What this task involves: Go to the line below that contains "The image size is (656, 678).". From there to the end of the records, reproduce each line exactly, except the pictures.

-------------------------

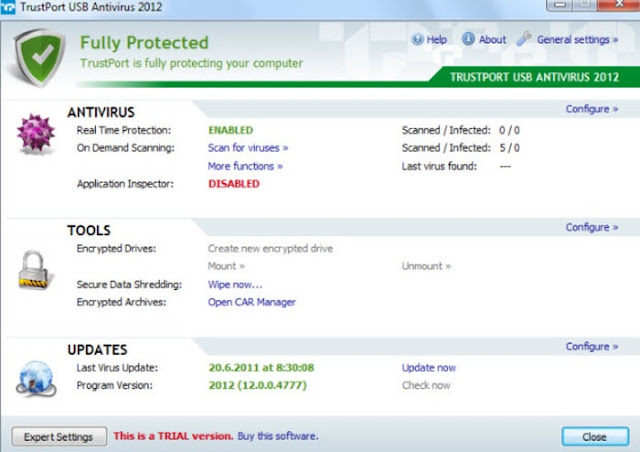Click the green shield protection status icon

tap(40, 57)
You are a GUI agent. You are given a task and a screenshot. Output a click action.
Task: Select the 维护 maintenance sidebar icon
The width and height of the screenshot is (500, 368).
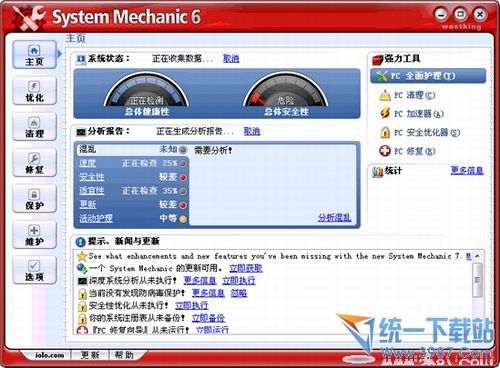pos(34,235)
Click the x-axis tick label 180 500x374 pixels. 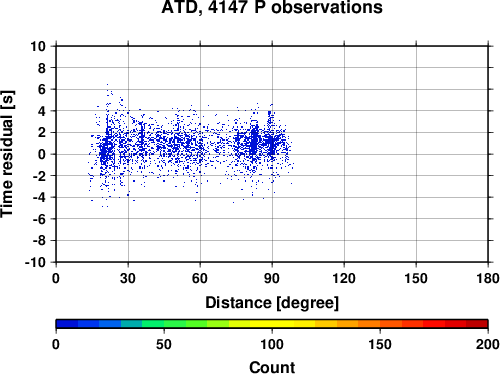[488, 278]
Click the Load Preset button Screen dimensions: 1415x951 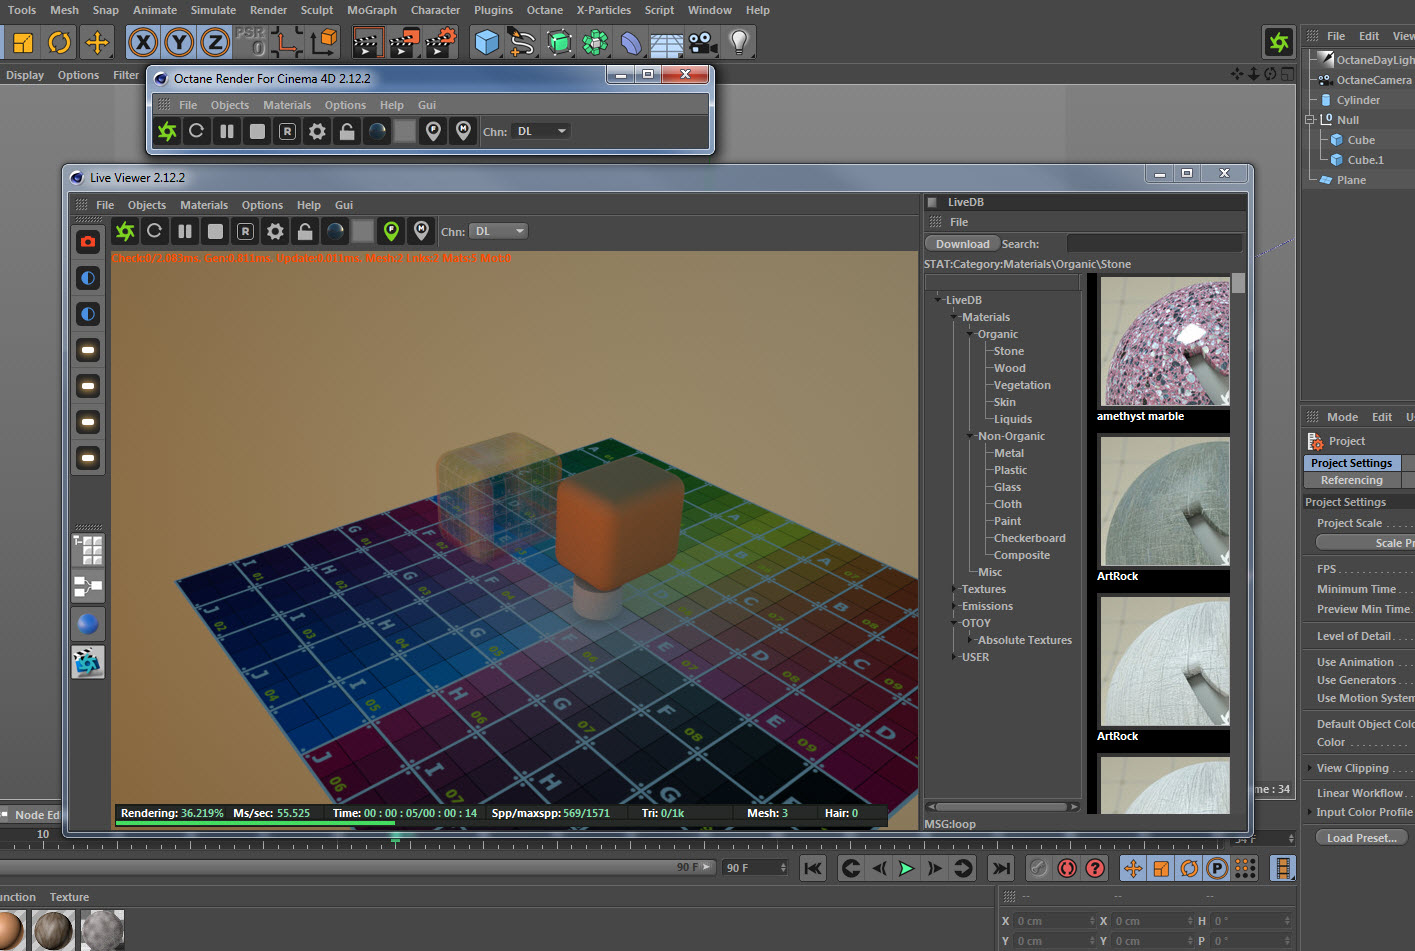[x=1361, y=838]
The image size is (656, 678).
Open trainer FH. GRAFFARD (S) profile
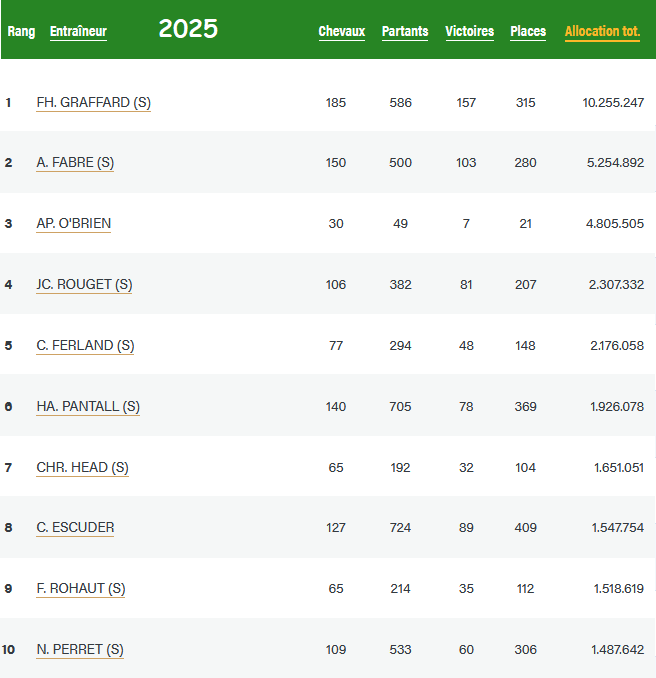click(93, 102)
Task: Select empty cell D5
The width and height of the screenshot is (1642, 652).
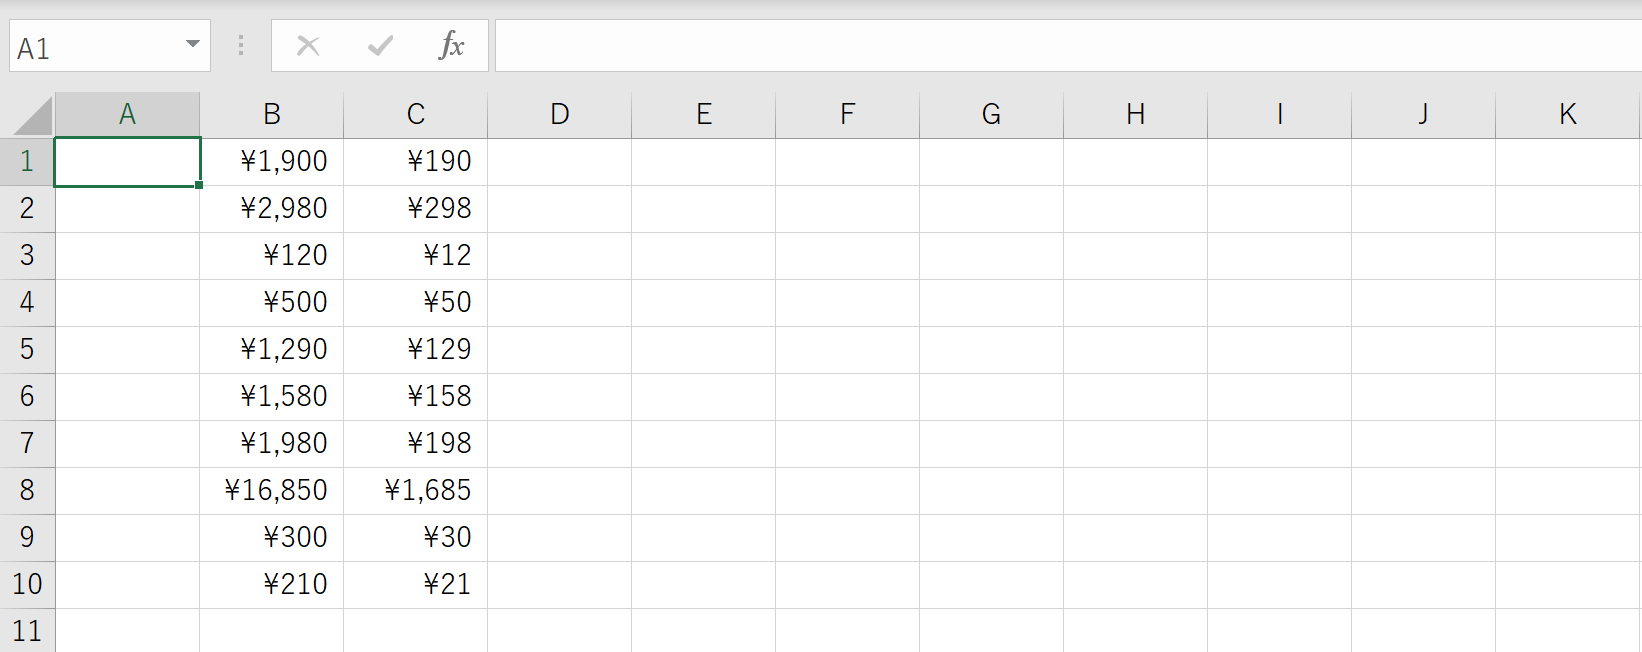Action: (558, 349)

-------------------------

Output of the task:
The image size is (656, 678).
Open trainer FH. GRAFFARD (S) profile
click(93, 102)
Task: Select empty cell D5
The width and height of the screenshot is (1642, 652).
Action: (558, 349)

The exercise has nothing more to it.